Open-iSCSI Session Status
The check plugin open-iscsi_sessions
is responsible for the monitoring of individual iSCSI sessions and their internal session states. Upon inventory this check plugin creates a service check for each pair of iSCSI network interface name and IQN of the iSCSI target volume. Unlike the iSCSI session ID, which changes over time (e.g. after iSCSI logout and login), this pair uniquely identifies a iSCSI session on a host. During normal check execution, the list of currently active iSCSI sessions on a host is compared to the list of active iSCSI sessions gathered during inventory on that host. If a session is missing or if the session has an erroneous internal state, an alarm is raised accordingly.
For all types of initiators – software, dependent hardware and hardware – there is the state session_state
which can take on the following values:
ISCSI_STATE_FREE ISCSI_STATE_LOGGED_IN ISCSI_STATE_FAILED ISCSI_STATE_TERMINATE ISCSI_STATE_IN_RECOVERY ISCSI_STATE_RECOVERY_FAILED ISCSI_STATE_LOGGING_OUT
An alarm is raised if the session is in any state other than ISCSI_STATE_LOGGED_IN
. For software and dependent hardware initiators there are two additional states – connection_state
and internal_state
. The state connection_state
can take on the values:
FREE TRANSPORT WAIT IN LOGIN LOGGED IN IN LOGOUT LOGOUT REQUESTED CLEANUP WAIT
and internal_state
can take on the values:
NO CHANGE CLEANUP REOPEN REDIRECT
In addition to the above session_state
, an alarm is raised if the connection_state
is in any other state than LOGGED IN
and internal_state
is in any other state than NO CHANGE
.
No performance data is currently reported by this check.
Open-iSCSI Hosts Statistics
The check plugin open-iscsi_host_stats
is responsible for the monitoring of the global statistics on a iSOE host.
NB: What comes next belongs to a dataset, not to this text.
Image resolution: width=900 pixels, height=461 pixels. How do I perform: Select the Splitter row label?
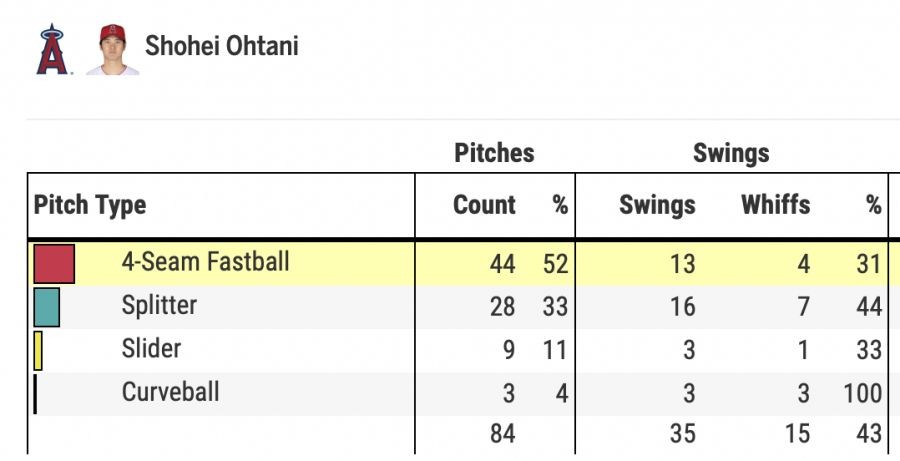[x=159, y=305]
Upon inventory this check plugin creates a service check for each pair of MAC address and iSCSI network interface name. During normal check execution, an extensive list of statistics – see the above example output of the Check_MK agent plugin – is determined for each inventorized item. If the rate of one of the statistics values is above the configured warning and critical threshold values, an alarm is raised accordingly. For all statistics, performance data is reported by the check.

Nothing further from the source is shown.